Copy word for word the part of the passage on Amber Guyger's change of venue motion that runs from "That shift could" to "disservice to justice.".

*Passage*
───

Citing “prejudicial” and “inflammatory” media coverage as the reason, the attorneys for Amber Guyger, the former Dallas police officer who killed PwC accountant Botham Jean in his apartment last September, recently filed a change of venue motion to move her murder trial out of Dallas County, saying she can’t get a fair trial there.

But c’mon, the REAL reason, as the Dallas Morning News points out, is they want the trial to be held where the rednecks are so their white client will have a puncher’s chance of not being convicted of murder in the death of an unarmed black man.

[T]he populations of the six counties that her attorneys suggest as alternatives are less diverse and more suburban and rural.

That shift could affect the outcome of the trial and make a jury less likely to convict Guyger, said Patrick Bayer, a Duke economics professor who has studied links between the racial makeup of juries and trial outcomes. He found that less diversity in the jury room does a disservice to justice.

───

*Information supplied*
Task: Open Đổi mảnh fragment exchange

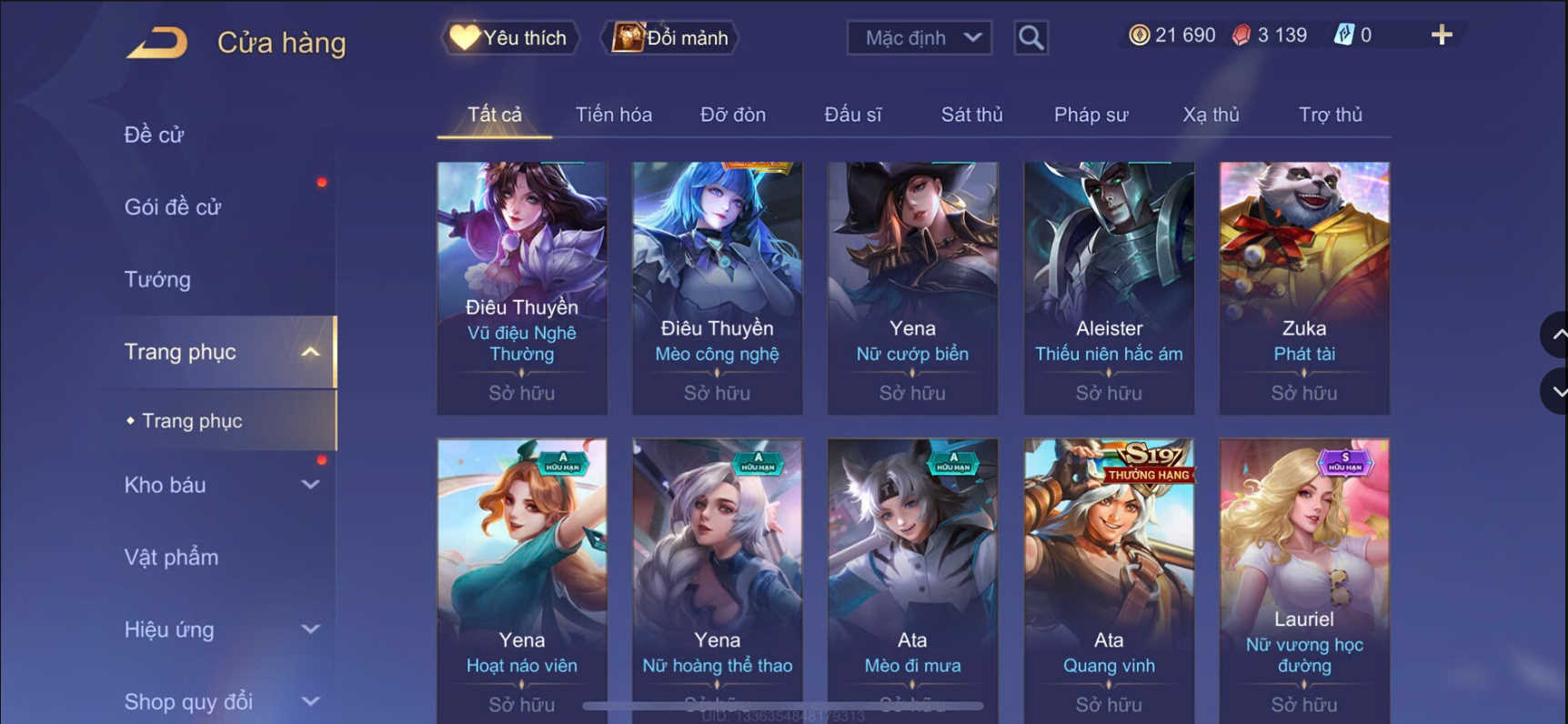Action: click(670, 38)
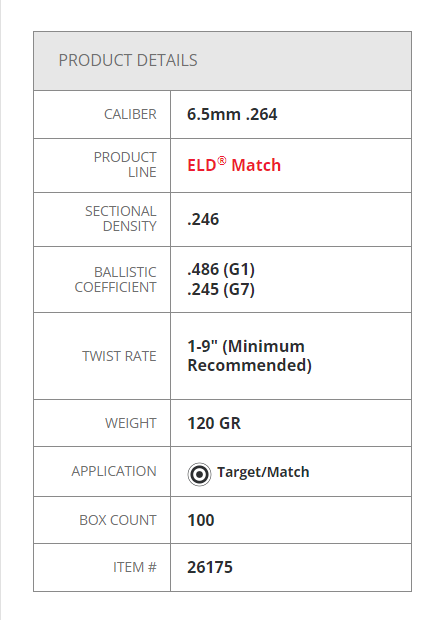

───

*Answer*
That shift could affect the outcome of the trial and make a jury less likely to convict Guyger, said Patrick Bayer, a Duke economics professor who has studied links between the racial makeup of juries and trial outcomes. He found that less diversity in the jury room does a disservice to justice.